■ What is required ■
Write out an exact copy of the line containing "Where should I" and all lines that follow it in the data below, leaving out pictures.

════════════════

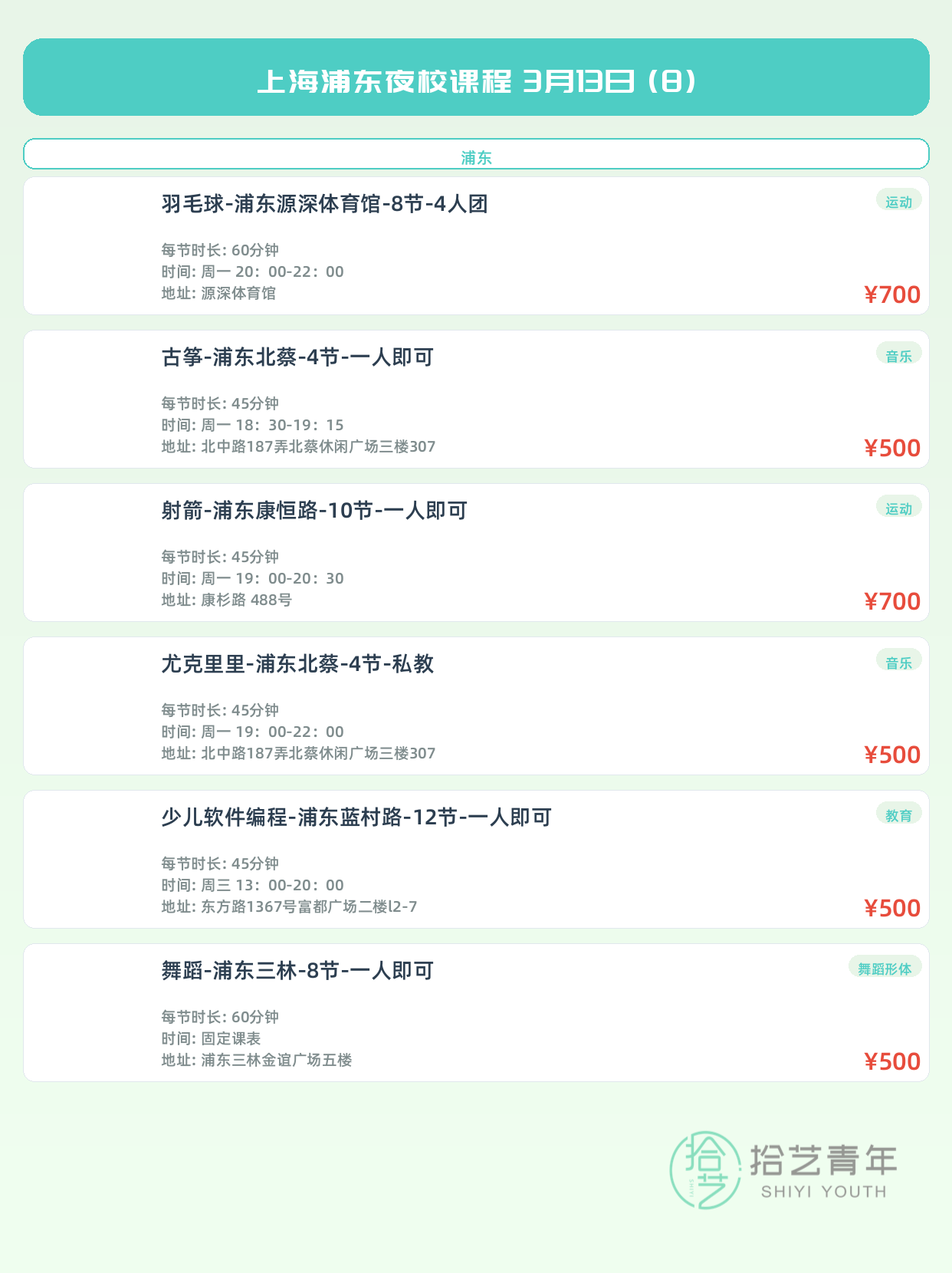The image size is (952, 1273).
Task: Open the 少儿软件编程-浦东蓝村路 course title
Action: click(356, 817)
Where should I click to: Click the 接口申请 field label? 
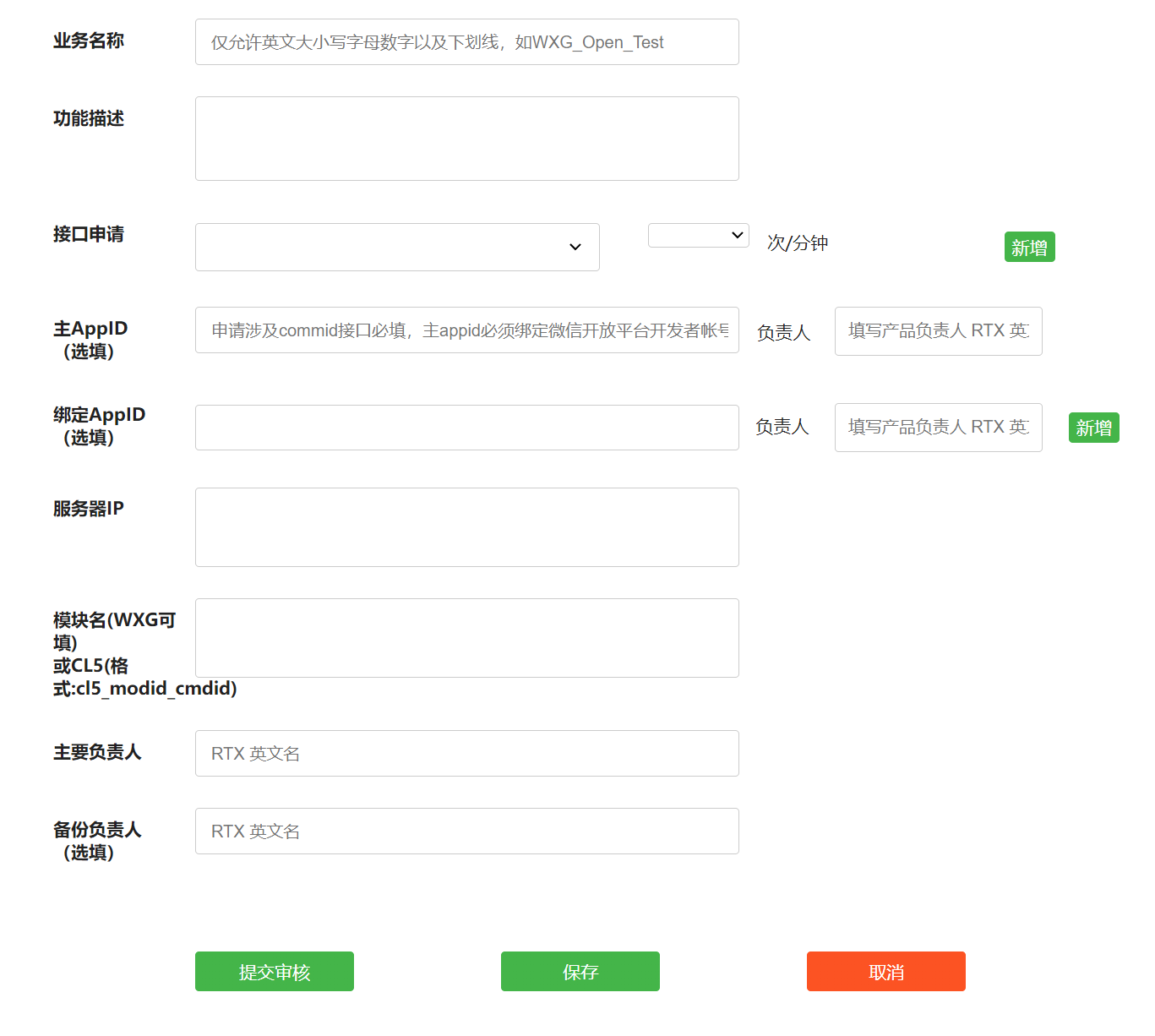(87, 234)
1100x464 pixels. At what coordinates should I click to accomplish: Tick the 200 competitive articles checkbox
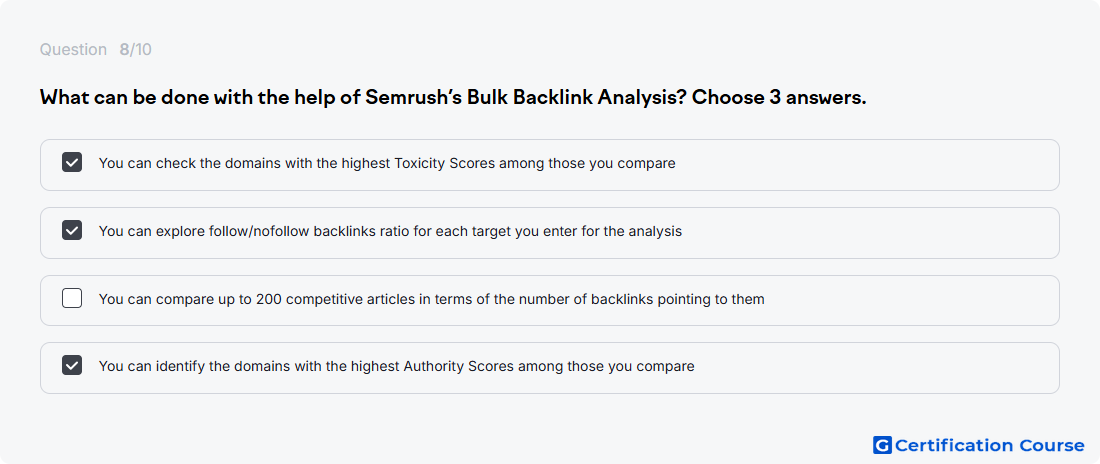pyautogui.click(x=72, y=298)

════════════════

■ Written answer ■
Where should I click to: Click the 接口申请 field label? 
(87, 234)
1100x464 pixels. At what coordinates should I click to accomplish: Tick the 200 competitive articles checkbox
pyautogui.click(x=72, y=298)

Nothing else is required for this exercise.